Depression is a very painful experience and takes its toll on the sufferer and those they are in relationship with.  About 12% of the UK’s population experience depression severe enough to require treatment. 

People experience depression in many different ways, but the most prominent feature is a low or sad mood.  Other typical signs include lethargy, trouble with sleeping or early wakening, feeling constantly tired, pessimistic negative thoughts, difficulty thinking straight or making decisions, change in appetite and loss of usual interest in previous activities. 

There are different types of depressive reaction ranging from mild mood fluctuations or ‘the blues’ to severe clinical depression.  At the severe end of the scale, people experience more marked and chronic debilitating symptoms. 

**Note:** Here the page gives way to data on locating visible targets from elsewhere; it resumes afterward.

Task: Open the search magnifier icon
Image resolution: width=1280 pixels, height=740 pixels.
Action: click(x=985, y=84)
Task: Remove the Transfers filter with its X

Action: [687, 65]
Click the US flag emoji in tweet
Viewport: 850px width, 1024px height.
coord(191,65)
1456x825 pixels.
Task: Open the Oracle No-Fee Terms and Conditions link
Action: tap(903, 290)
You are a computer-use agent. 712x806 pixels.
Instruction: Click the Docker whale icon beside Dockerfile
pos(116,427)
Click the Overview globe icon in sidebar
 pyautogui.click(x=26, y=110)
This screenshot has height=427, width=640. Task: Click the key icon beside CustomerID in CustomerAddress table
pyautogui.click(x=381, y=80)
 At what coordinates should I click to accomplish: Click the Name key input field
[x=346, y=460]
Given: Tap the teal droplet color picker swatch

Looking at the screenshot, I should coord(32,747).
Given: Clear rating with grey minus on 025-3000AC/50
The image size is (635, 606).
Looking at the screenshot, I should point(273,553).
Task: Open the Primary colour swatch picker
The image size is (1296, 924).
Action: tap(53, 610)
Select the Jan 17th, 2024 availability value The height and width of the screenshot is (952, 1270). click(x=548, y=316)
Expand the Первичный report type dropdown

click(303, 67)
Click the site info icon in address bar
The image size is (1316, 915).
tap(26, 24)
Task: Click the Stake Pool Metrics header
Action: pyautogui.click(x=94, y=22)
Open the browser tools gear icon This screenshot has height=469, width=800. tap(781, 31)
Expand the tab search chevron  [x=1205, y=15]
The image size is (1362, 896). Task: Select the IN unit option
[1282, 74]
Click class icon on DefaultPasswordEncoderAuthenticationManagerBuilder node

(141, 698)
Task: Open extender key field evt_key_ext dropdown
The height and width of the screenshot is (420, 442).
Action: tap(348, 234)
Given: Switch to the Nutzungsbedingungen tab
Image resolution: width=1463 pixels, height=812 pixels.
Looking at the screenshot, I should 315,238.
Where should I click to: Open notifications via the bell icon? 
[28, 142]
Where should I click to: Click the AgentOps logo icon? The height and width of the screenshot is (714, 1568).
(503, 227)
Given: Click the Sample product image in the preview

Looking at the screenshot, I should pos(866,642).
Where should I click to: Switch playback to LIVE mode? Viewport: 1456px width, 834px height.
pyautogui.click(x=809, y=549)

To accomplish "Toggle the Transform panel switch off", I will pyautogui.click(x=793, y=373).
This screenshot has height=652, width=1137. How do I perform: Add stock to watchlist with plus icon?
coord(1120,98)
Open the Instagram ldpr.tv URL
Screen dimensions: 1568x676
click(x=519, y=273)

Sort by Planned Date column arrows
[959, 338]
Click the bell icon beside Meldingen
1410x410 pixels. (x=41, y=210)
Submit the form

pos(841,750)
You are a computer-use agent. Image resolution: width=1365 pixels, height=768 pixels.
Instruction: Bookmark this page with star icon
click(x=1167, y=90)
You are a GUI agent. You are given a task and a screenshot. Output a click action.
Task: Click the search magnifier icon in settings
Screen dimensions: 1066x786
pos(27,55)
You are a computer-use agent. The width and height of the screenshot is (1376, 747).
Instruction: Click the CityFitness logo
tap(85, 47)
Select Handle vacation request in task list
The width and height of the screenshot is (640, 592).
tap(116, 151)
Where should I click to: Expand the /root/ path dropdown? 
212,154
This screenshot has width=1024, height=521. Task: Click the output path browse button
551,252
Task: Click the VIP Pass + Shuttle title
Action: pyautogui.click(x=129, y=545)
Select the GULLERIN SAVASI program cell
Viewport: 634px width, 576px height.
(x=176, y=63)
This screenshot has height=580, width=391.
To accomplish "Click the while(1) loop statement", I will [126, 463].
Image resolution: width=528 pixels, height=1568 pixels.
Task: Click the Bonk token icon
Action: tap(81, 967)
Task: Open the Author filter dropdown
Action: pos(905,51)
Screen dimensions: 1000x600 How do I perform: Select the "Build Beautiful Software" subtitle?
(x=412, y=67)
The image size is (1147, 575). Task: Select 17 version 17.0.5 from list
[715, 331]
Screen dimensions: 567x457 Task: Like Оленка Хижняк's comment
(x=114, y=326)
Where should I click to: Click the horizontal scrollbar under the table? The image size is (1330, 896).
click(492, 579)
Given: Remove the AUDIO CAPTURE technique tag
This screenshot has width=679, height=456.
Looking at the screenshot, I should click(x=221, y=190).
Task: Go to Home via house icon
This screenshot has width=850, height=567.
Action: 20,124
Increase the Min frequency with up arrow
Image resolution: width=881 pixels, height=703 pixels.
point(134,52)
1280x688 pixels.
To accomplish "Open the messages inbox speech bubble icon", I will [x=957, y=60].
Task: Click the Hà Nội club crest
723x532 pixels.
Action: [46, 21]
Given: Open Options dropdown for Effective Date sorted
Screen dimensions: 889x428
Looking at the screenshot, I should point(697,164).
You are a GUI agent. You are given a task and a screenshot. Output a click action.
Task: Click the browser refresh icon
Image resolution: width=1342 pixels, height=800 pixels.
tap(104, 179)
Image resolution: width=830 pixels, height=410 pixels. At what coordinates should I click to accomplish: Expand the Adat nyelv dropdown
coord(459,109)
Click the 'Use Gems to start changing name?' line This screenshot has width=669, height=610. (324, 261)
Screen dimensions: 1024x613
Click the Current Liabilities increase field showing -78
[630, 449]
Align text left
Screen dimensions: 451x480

Feeling depressed is a vicious spiral.  Your negative thoughts make you feel miserable, inadequate and discouraged, which means you feel slowed down and tired and less inclined to be active.  Your activity level goes down, you start to avoid situations which means that you don’t have positive thoughts and experiences and your confidence is further reduced, which makes you further isolated, which increases your negative thoughts and low mood and so on, the less you do, the less you want to do!

What the client can expect in counselling?

The client can expect to explore what is going on for them in a safe, confidential, non-judgmental environment.  We are all prone at times to unhelpful, distorted thinking, so it is important to find out what is the client’s view of themselves and how they view their own capabilities and resources to meet present and future life’s challenges.

The first session is always 1 ½ hours to give time for the client and the counsellor to figure out what is going on and if the client thinks they can work with the counsellor and what they suggest might be happening.  Whatever the problem is, the length of time to deal with it is dependent on what the problem is and what resources the client feels they have to deal with the issues.  One of the therapies that has been very successful in dealing with depression is CBT, Cognitive Behavioural Therapy, which initial focuses on the thought patterns of the client.  Events themselves do not cause us to feel upset or depressed rather it is our beliefs about these events that determine our emotional reaction.  Recent research has established that those that suffer from depression, are prone to continuous, automatic, negative thoughts.  The goal of counselling would be to understand the many factors both in the present and the past that have led you to think the way you do about yourself and life.